■ **Brief**: Please reproduce the following lines exactly as they appear, keeping every one of them.
──────── Data shown ────────
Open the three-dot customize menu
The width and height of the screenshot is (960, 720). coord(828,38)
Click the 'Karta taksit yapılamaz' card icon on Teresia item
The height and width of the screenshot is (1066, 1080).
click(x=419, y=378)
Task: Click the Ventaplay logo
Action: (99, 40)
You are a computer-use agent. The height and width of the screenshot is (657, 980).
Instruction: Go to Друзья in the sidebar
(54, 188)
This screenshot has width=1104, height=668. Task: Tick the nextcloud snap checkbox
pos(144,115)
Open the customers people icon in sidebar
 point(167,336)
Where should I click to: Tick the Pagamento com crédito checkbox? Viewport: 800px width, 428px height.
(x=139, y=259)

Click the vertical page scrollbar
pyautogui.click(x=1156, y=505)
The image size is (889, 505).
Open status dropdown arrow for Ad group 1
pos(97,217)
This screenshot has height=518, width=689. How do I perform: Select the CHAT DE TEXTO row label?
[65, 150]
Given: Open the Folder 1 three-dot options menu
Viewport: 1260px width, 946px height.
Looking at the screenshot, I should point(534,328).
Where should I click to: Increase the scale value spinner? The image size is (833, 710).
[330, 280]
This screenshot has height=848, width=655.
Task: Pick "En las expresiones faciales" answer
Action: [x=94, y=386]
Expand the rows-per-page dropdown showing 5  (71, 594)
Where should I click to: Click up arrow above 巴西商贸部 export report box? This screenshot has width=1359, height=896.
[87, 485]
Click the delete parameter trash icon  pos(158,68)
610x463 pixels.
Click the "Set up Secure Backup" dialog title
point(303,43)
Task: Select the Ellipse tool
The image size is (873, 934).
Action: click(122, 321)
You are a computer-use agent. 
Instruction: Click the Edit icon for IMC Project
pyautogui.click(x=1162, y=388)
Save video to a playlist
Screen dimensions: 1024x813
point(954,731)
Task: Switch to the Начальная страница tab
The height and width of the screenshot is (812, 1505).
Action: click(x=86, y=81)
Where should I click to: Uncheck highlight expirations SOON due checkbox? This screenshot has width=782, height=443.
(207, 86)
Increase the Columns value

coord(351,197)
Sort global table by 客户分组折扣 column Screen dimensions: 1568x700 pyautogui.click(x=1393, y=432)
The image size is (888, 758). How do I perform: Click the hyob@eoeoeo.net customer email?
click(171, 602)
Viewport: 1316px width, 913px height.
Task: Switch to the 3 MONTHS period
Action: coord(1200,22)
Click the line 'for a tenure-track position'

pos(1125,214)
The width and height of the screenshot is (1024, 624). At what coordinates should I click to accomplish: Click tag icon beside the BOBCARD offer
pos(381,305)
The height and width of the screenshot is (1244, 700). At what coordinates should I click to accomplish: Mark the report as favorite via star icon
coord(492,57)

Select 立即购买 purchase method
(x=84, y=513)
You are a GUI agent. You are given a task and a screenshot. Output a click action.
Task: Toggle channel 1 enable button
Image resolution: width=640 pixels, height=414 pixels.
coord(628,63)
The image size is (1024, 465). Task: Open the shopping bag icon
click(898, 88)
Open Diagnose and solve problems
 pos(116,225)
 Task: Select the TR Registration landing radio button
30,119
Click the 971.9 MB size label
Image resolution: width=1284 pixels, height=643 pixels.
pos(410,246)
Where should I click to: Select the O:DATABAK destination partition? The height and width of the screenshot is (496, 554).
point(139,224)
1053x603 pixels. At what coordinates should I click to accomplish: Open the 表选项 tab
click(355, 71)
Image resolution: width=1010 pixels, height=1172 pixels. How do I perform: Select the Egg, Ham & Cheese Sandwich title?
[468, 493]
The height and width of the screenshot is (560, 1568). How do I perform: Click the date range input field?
────────
■ **Answer to this exercise**:
Open the three-dot customize menu
The width and height of the screenshot is (960, 720). coord(828,38)
Click the 'Karta taksit yapılamaz' card icon on Teresia item
The height and width of the screenshot is (1066, 1080).
click(x=419, y=378)
Task: Click the Ventaplay logo
Action: (99, 40)
You are a computer-use agent. The height and width of the screenshot is (657, 980).
Instruction: Go to Друзья in the sidebar
(54, 188)
This screenshot has width=1104, height=668. Task: Tick the nextcloud snap checkbox
pos(144,115)
Open the customers people icon in sidebar
 point(167,336)
Where should I click to: Tick the Pagamento com crédito checkbox? Viewport: 800px width, 428px height.
(x=139, y=259)

Click the vertical page scrollbar
pyautogui.click(x=1156, y=505)
The image size is (889, 505).
Open status dropdown arrow for Ad group 1
pos(97,217)
This screenshot has height=518, width=689. How do I perform: Select the CHAT DE TEXTO row label?
[65, 150]
Given: Open the Folder 1 three-dot options menu
Viewport: 1260px width, 946px height.
Looking at the screenshot, I should point(534,328).
Where should I click to: Increase the scale value spinner? The image size is (833, 710).
[330, 280]
This screenshot has height=848, width=655.
Task: Pick "En las expresiones faciales" answer
Action: [x=94, y=386]
Expand the rows-per-page dropdown showing 5  (71, 594)
Where should I click to: Click up arrow above 巴西商贸部 export report box? This screenshot has width=1359, height=896.
[87, 485]
Click the delete parameter trash icon  pos(158,68)
610x463 pixels.
Click the "Set up Secure Backup" dialog title
point(303,43)
Task: Select the Ellipse tool
The image size is (873, 934).
Action: click(122, 321)
You are a computer-use agent. 
Instruction: Click the Edit icon for IMC Project
pyautogui.click(x=1162, y=388)
Save video to a playlist
Screen dimensions: 1024x813
point(954,731)
Task: Switch to the Начальная страница tab
The height and width of the screenshot is (812, 1505).
Action: click(x=86, y=81)
Where should I click to: Uncheck highlight expirations SOON due checkbox? This screenshot has width=782, height=443.
(207, 86)
Increase the Columns value

coord(351,197)
Sort global table by 客户分组折扣 column Screen dimensions: 1568x700 pyautogui.click(x=1393, y=432)
The image size is (888, 758). How do I perform: Click the hyob@eoeoeo.net customer email?
click(171, 602)
Viewport: 1316px width, 913px height.
Task: Switch to the 3 MONTHS period
Action: coord(1200,22)
Click the line 'for a tenure-track position'

pos(1125,214)
The width and height of the screenshot is (1024, 624). At what coordinates should I click to accomplish: Click tag icon beside the BOBCARD offer
pos(381,305)
The height and width of the screenshot is (1244, 700). At what coordinates should I click to accomplish: Mark the report as favorite via star icon
coord(492,57)

Select 立即购买 purchase method
(x=84, y=513)
You are a GUI agent. You are given a task and a screenshot. Output a click action.
Task: Toggle channel 1 enable button
Image resolution: width=640 pixels, height=414 pixels.
coord(628,63)
The image size is (1024, 465). Task: Open the shopping bag icon
click(898, 88)
Open Diagnose and solve problems
 pos(116,225)
 Task: Select the TR Registration landing radio button
30,119
Click the 971.9 MB size label
Image resolution: width=1284 pixels, height=643 pixels.
pos(410,246)
Where should I click to: Select the O:DATABAK destination partition? The height and width of the screenshot is (496, 554).
point(139,224)
1053x603 pixels. At what coordinates should I click to accomplish: Open the 表选项 tab
click(355, 71)
Image resolution: width=1010 pixels, height=1172 pixels. How do I perform: Select the Egg, Ham & Cheese Sandwich title?
[468, 493]
The height and width of the screenshot is (560, 1568). How do I perform: Click the date range input field?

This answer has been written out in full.